WHAT YOU SHOULD DO: An exact reproduction of the listing is wanted, with the pictures dropped.

SUPPLIED INFORMATION:
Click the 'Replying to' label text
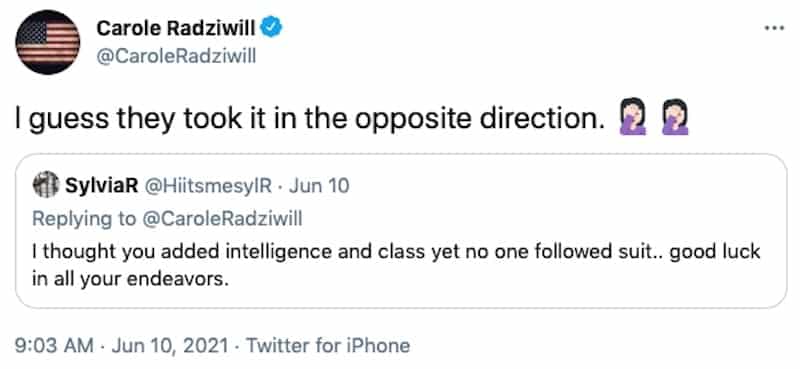(84, 219)
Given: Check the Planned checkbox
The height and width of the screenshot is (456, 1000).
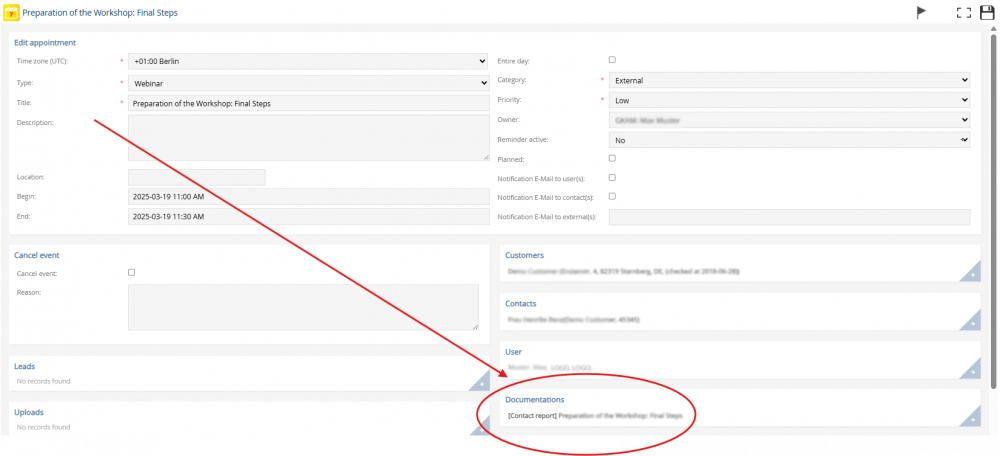Looking at the screenshot, I should click(612, 158).
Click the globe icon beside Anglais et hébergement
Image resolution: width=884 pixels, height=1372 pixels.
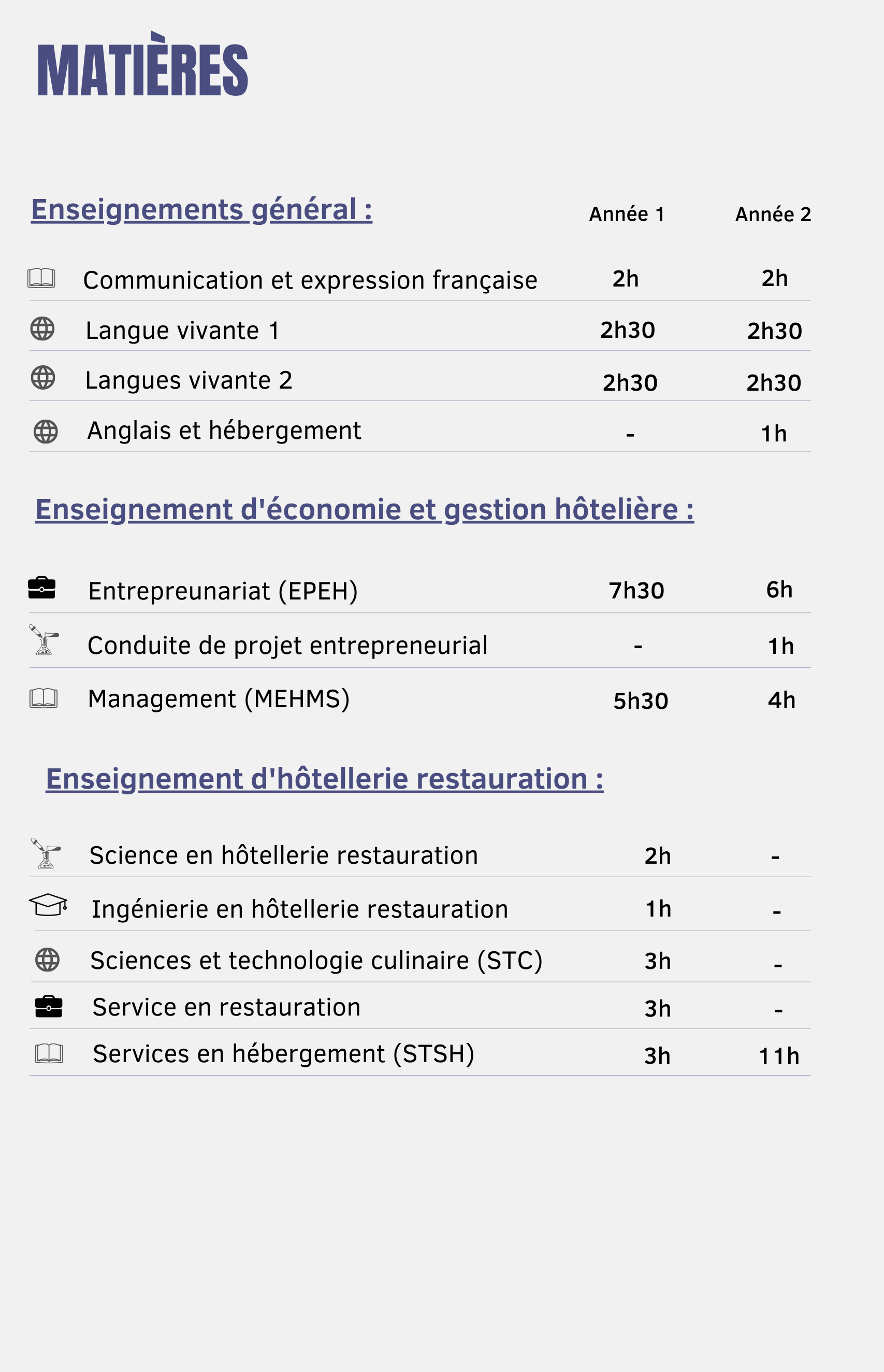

WRITTEN ANSWER:
Click the 'Replying to' label text
(84, 219)
Given: Check the Planned checkbox
The height and width of the screenshot is (456, 1000).
Looking at the screenshot, I should click(612, 158).
Click the globe icon beside Anglais et hébergement
Image resolution: width=884 pixels, height=1372 pixels.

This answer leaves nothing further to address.